The early city based scenes are packed with claustrophobic angles along with symbolic camera moves to heighten the pace at which the city en masse moves and operates. Poor Lem (Charles Farrell) sticks out like a sore thumb and his good manners and country charm are lost on everybody but Kate (Mary Duncan).
The origins of City Girl stem from a memo Murnau sent to William Fox in which he stated he wished to make a film about wheat. “I would like to make a picture called Our Daily Bread. About wheat.” That hardly smacks of box office success. Another inspiration – a more direct influence – came from playwright Elliot Lester’s work The Mud Turtle.

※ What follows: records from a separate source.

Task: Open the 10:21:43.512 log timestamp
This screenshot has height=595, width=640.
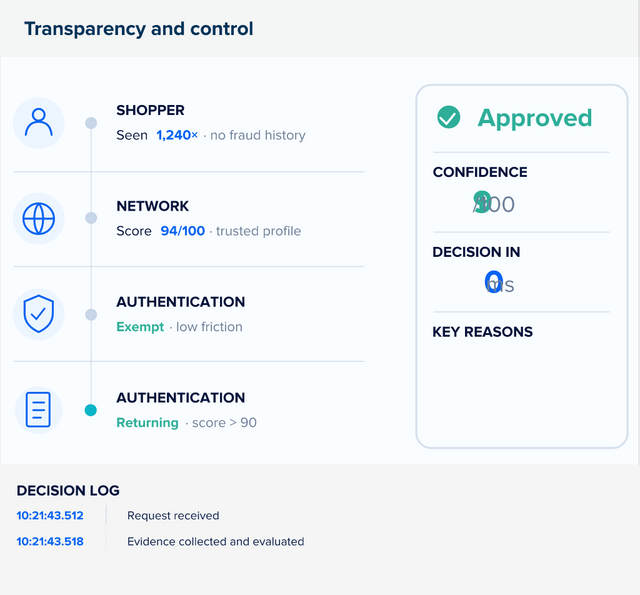Action: (x=50, y=515)
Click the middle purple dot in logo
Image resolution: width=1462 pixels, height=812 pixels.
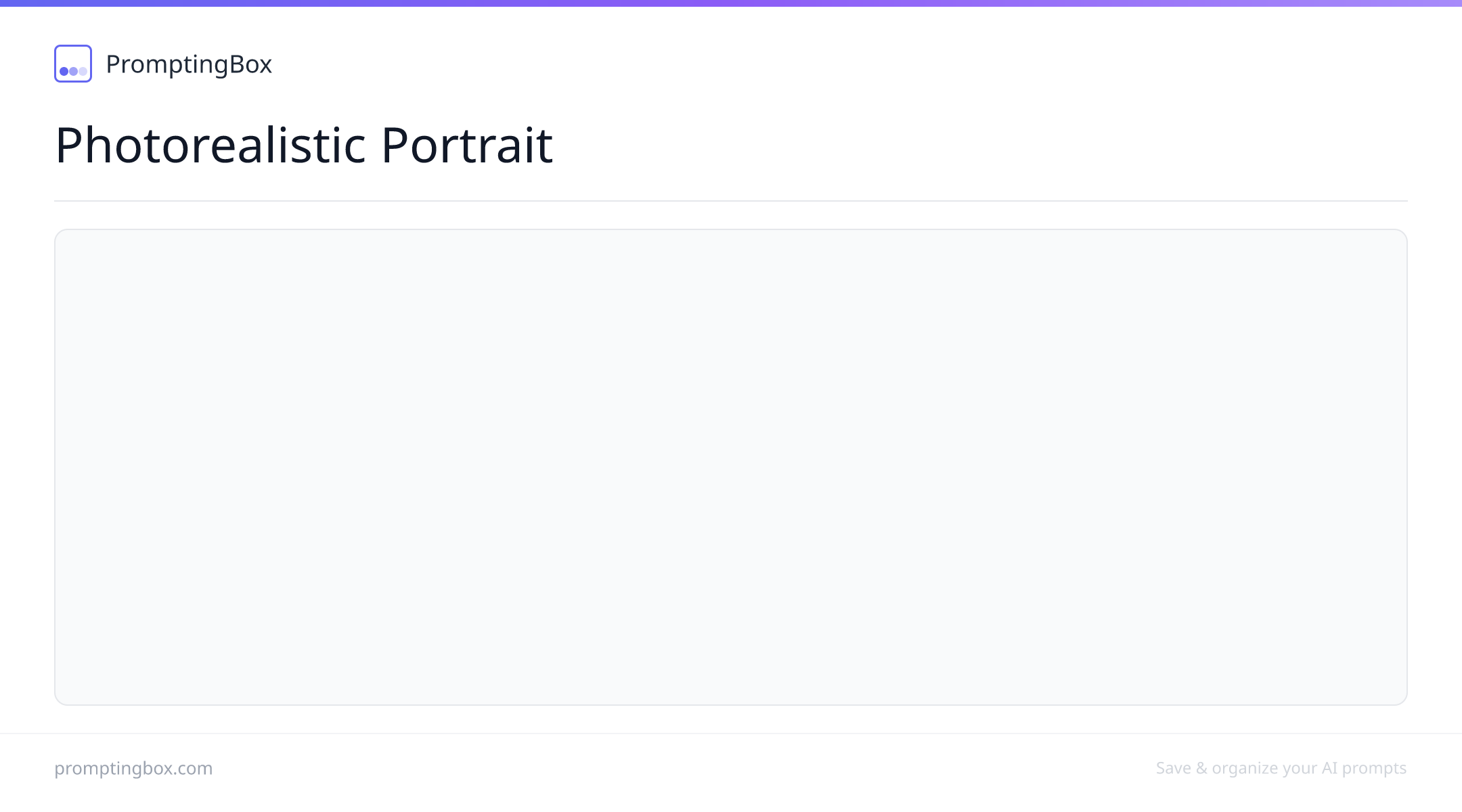click(73, 71)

As stated, the sound version of City Girl is lost. But to release a silent film in 1930 was commercial suicide. Some resisted such as Charles Chaplin who released Modern Times in the mid ’30s with synchronised sound effects and a bit of dialogue. Even at such an early period silent pictures were deemed anachronistic. As noted, sound crept into the movies. There was no rush after the technology developed. Most studios didn’t want to fork out in converting theatres to be equipped with sound systems. Many actors and actresses believed it was a passing fad and after a while things would get back to normal. When they realised that wasn’t to be the case many of them hired voice coaches or their careers sunk without a trace.

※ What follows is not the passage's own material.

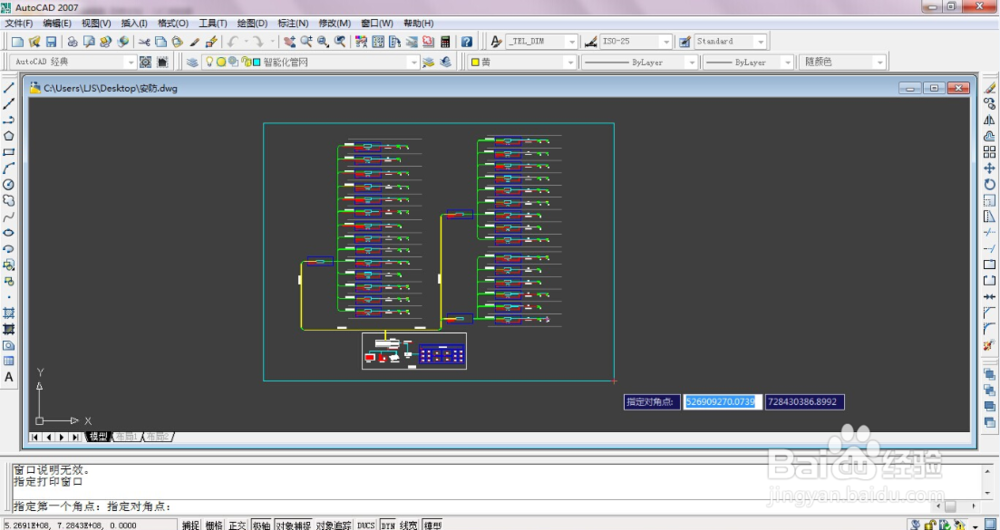Click the Save file icon

pos(51,41)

City Girl didn’t stand a chance. Mary Duncan retired from the screen in the early 1930s. Kate the waitress is a brilliant character and deserves a place next to Janet Gaynor as a Murnau heroine. One does feel the sense of Murnau grinding against American believes in Sunrise and City Girl. America is a country not much interested in the past and only the undefined, but exciting future. Murnau, in setting up the battle of urban versus bucolic, certainly sees the city landscape as something to fear. The German sensibility seeks to enjoy nature and natural environments. The Man and Woman in Sunrise find trouble in the city. Lem and Kate find each other but they escape from the metropolis to forge a new life together in the farming community. It isn’t easy for Kate at all but she proves her worth.
Murnau, in City Girl, uses symbolic editing and dissolves to makes points about mass production and the use of raw materials into artificial constructs. We see the farmer buttering bread which then dissolves into an electronic toaster in a city café. The farmer, Lem’s dad, has a relationship between his land, his bread and his lifestyle. The toaster in the cafe is there to be consumed without much thought. These are not the kinds of notions enjoyed in consumerist America.

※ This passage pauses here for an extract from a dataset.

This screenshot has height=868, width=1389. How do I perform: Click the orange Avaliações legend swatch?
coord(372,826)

Kate’s apartment is dusty, bathed in electric light, rattles every time a subway train goes by and she keeps a clockwork bird in a cage. This is seriously depressing stuff. Is this how people should live? Kate escapes her own cage and pokey room but finds life hard going in Minnesota. Lem’s father thinks all city girls are the same. Harlots out to make money. The film opens with this very notion as a woman sees Lem’s money and tries to latch onto him. It doesn’t work.
F.W. Murnau gave American cinema lashings of style which would leave their indelible mark for years. Within Sunrise there are stirrings of what would become film noir. The city vamp played by Margret Livingston is an early femme fatale. He formed a brittle marriage between art and melodrama. Murnau was a synthesiser and collaborator. Screenwriter Carl Mayer worked with him right until City Girl when they’d parted ways.
Murnau’s lyrical style influenced many contemporary and future filmmakers from John Ford to Terrence Malick. The director’s career and life might not have had a happy ending like his films but he attains a place as a cinema great and a maverick director who pushed the medium with his collaborators to new artistic heights. He gave the world Sunrise, for that alone, we should thank him and William Fox.
Sunrise and City Girl are available through Eureka’s Masters of Cinema label from restored digital prints. They are highly recommended. Formerly lost silent pictures are being discovered here and there and Four Devils is perhaps the most sought-after. It might turn up one day. One can hope.